Selected passage:
((

Church authorities in the East were apprehensive in a similar way over their followership. They used excommunication as a deterrent to inordinate mingling with Muslims (Griffith 2008). The leaders preferred that religious boundaries were kept and not indiscreetly crossed. Keeping religious boundaries in a society dominated by the language of a rival religion, however, was unhelpful. A more realistic and engaging standpoint was eventually developed by the Christians. Christian theologians became more involved in communicating strategically with Islamic leaders and thinkers. All the various Christian communities tried to answer the questions put to them by the Muslims. Writing was a major means through which the responding was done. At the initial stage, most religious writings of the kind were majorly in Syriac or in Greek.

Engaging the Muslim theologians in a language other than Arabic may not have been so effective because Arabic had dominated how reason was constructed and communicated. Early Syrian theologians such as patriarch Sophronios of Jerusalem (d.c.639), Anastasius of Sinai (d.c.700) and St. John of Damascus (wr.730s) had written and debated in Greek (Hoyland 1997). But as time went on, it became increasingly clear that non-Muslim faith communities that could not speak Arabic had to use a ‘good, clear Arabic’ to explain and defend their faith before the ‘Arabic-speaking Muslim intellectuals’ (Griffith 2012:413–443).

))

Data provided:

((

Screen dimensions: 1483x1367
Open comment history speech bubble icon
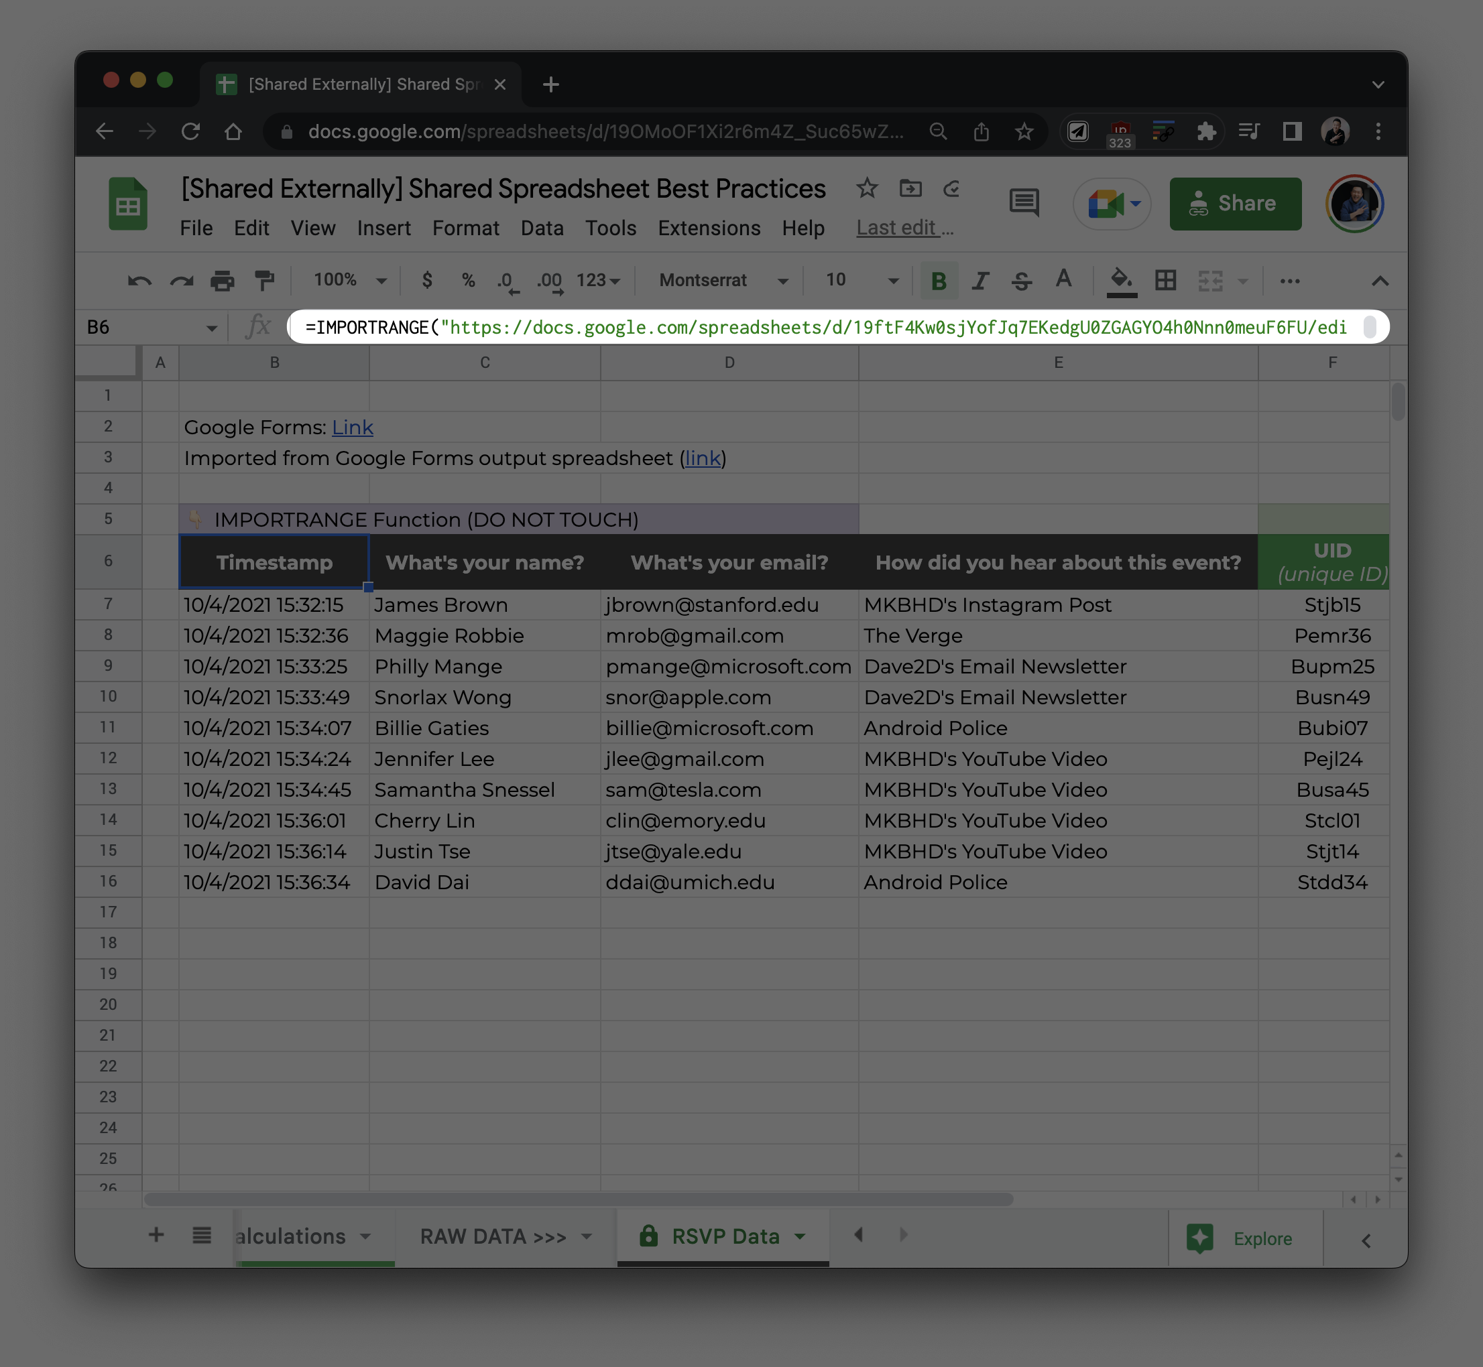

))

Written problem A:
List the early Syrian theologians that the passage on Christian-Muslim engagement names as having written and debated in Greek.
Written problem B:
From the passage on Christian-Muslim engagement, write out the stretch from "Church authorities in" through "or in Greek." word for word.

Correct answer A:
- Patriarch Sophronios of Jerusalem (d.c.639)
- Anastasius of Sinai (d.c.700)
- St. John of Damascus (wr.730s)

Correct answer B:
Church authorities in the East were apprehensive in a similar way over their followership. They used excommunication as a deterrent to inordinate mingling with Muslims (Griffith 2008). The leaders preferred that religious boundaries were kept and not indiscreetly crossed. Keeping religious boundaries in a society dominated by the language of a rival religion, however, was unhelpful. A more realistic and engaging standpoint was eventually developed by the Christians. Christian theologians became more involved in communicating strategically with Islamic leaders and thinkers. All the various Christian communities tried to answer the questions put to them by the Muslims. Writing was a major means through which the responding was done. At the initial stage, most religious writings of the kind were majorly in Syriac or in Greek.